Sedangkan di akhirat ada dua kemungkinan: masuk surga dengan menikmati
segala kenikmatannya, atau neraka dengan menanggung segala siksanya.
Karena itu tak heran jika Abu Bakar sangat ketat dalam hal ini. Di
satu riwayat disebutkan bahwa suatu hari pembantu Abu Bakar datang
dengan membawa makanan. Seketika Abu Bakar mengambil dan memakannya.
Sang Pembantu berkata, “Wahai Khalifah Rasululillah, biasanya setiap
kali aku datang membawa makanan, Anda selalu bertanya dari mana asal
makanan yang aku bawa. Kenapa sekarang Anda tidak bertanya?” Abu Bakar menjawab, “Sungguh hari ini aku sangat lapar sehingga lupa
untuk menanyakan hal itu. Kalau begitu ceritakanlah, dari mana kamu
mendapat makanan ini?” Si Pembantu menjawab, “Dulu sebelum aku masuk Islam profesiku adalah
sebagai dukun. Suatu hari aku pernah diminta salah satu suku untuk
membacakan mantra di kampong mereka. Mereka berjanji akan membalas
jasaku itu. Pada hari ini aku melewati kampung itu dan kebetulan mereka
sedang mengadakan pesta, maka mereka pun menyiapkan makanan untukku
sebagai balasan atas jasa perdukunan yang pernah kuberikan.”

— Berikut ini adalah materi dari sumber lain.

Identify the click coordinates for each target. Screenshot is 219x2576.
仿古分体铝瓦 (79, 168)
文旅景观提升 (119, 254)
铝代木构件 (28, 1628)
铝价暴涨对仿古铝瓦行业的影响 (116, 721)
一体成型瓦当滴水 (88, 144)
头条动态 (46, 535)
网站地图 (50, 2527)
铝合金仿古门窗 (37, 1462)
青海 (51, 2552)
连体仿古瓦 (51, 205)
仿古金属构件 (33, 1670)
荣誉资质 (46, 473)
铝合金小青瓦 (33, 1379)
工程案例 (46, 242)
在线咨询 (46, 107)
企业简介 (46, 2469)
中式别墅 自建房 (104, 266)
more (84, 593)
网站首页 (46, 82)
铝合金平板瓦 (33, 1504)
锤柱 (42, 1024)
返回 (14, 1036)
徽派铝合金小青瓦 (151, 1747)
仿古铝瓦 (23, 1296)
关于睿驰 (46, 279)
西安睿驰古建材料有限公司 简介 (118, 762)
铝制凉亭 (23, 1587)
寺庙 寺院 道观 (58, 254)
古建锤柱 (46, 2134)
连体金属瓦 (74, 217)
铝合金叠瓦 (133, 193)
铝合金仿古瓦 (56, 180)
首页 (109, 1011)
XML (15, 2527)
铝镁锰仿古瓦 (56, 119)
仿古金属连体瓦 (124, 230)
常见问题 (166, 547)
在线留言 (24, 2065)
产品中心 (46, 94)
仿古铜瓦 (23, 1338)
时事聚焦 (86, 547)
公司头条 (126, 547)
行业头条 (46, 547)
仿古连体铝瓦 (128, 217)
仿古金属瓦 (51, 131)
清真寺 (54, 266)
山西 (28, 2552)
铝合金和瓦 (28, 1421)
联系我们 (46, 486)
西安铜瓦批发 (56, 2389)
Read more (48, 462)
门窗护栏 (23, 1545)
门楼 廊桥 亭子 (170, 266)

Mendengar itu spontan Abu Bakar memasukkan jari ke kerongkongannya
agar bisa muntah. Setelah muntah Abu Bakar berkata, “Jika untuk
mengeluarkan makanan itu aku harus menebus dengan nyawa, pasti akan aku
lakukan karena aku pernah mendengar Rasulullah saw. bersabda, ‘Tidak ada
daging yang tumbuh dari makanan yang haram melainkan neraka layak untuk
dirinya’.”
Begitulah Abu Bakar. Contoh pemimpin yang menjaga dirinya dari hal-hal syubhat.